Logstash refference condition


(fadi) #1

well let me tell you my case so i can simplify everything so I have 2 csv files reference_1.csv and reference_2.csv
plus the one I am indexing

I have 2 fields test1 and test2

test1 has {
"test1_ID": "123"
etc
}

test2 is
test2{
"test2_name": "name"
etc
}
the reference_2.csv has
test1_id test2_name Description code_name
12 name1 xxxx xxxx
12 name2 xxxx xxxx
13 name1 xxxx xxxx
13 name2 xxxx xxxx
I want to check if test1_id is available in reference_2 than I reference to it else I reference to reference_1

then I want to use test1_id and test2_name as keys to take code_name
so I get

test1{
"test1_ID": "123"
"code_name": "codename"
etc
}


#2

One way to do this is to transform reference_2.csv into something that a translate filter can use. Suppose we start off with

col1,col2,"Other","Stuff"
3,255,Lorem ipsum dolor sit amet,consectetur adipiscing elit
2,256,sed do eiusmod tempor incididunt,ut labore et dolore magna aliqua

and we run it through a configuration like this

input { stdin {} }
filter {
    csv { autodetect_column_names => true target => "object" }
    mutate { rename => { "[object][col2]" => "[key]" } }
}
output { stdout { codec => line { format => '"%{key}": %{object}' } } }

using

/usr/share/logstash/bin/logstash -f /path/to/file.conf --path.settings /etc/logstash < lookup.csv > dictionary.yml

that gets you a file that looks like this

"255": {"Stuff":"consectetur adipiscing elit","Other":"Lorem ipsum dolor sit amet","col1":"3"}
"256": {"Stuff":"ut labore et dolore magna aliqua","Other":"sed do eiusmod tempor incididunt","col1":"2"}

Note that we are not using numeric keys, we are converting them to strings.

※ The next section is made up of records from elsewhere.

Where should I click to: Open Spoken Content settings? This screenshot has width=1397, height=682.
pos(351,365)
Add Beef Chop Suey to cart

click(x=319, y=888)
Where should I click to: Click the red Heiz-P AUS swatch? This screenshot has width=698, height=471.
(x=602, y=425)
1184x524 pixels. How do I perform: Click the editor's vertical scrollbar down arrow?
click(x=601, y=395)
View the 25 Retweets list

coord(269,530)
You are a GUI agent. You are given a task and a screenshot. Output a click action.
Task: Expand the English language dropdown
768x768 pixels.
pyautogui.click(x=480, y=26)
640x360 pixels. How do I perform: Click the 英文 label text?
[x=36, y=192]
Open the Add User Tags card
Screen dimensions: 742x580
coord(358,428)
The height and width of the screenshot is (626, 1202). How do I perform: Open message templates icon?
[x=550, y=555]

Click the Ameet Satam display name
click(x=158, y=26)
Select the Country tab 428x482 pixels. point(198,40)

If you then configure a translate filter to use that then it looks up the string "255" (since add_field always adds strings, not integers) and parses the JSON for you

    mutate { add_field => { "key" => 255 } }
    translate { dictionary_path => "/home/user/dictionary.yml" field => "key" destination => "[@metadata][dict]" }
    mutate { add_field => { "stuff" => "%{[@metadata][dict][Stuff]}" } }

results in

 "@metadata" => {
    "dict" => {
        "Other" => "Lorem ipsum dolor sit amet",
         "col1" => "3",
        "Stuff" => "consectetur adipiscing elit"
    }
},
       "key" => "255",
     "stuff" => "consectetur adipiscing elit"

There is another way to do this, which I am still thinking about, but this would work.


(fadi) #4

I got a little lost here, is there a way we can use hash of ruby for something simpler because both my test1_ID and test2_name are nested fields and like test1 feild has

test1 {

test_ID
test_before
test_after
}

I want to add a column from the csv file called code_name which has the 2 nested fields test1_ID and test2_name as a key so that the field becomes
test1 {
code_name
test_ID
test_before
test_after
}
and running logstash as a service cannot allow me to enter manual commands everytime


(fadi) #5

sorry for bothering you much but can you please help me with this problem


#6

If you cannot transform the data into something that a translate filter could use then you could implement all of the logic in ruby.


(fadi) #7

well I'm not good at ruby can you tell me how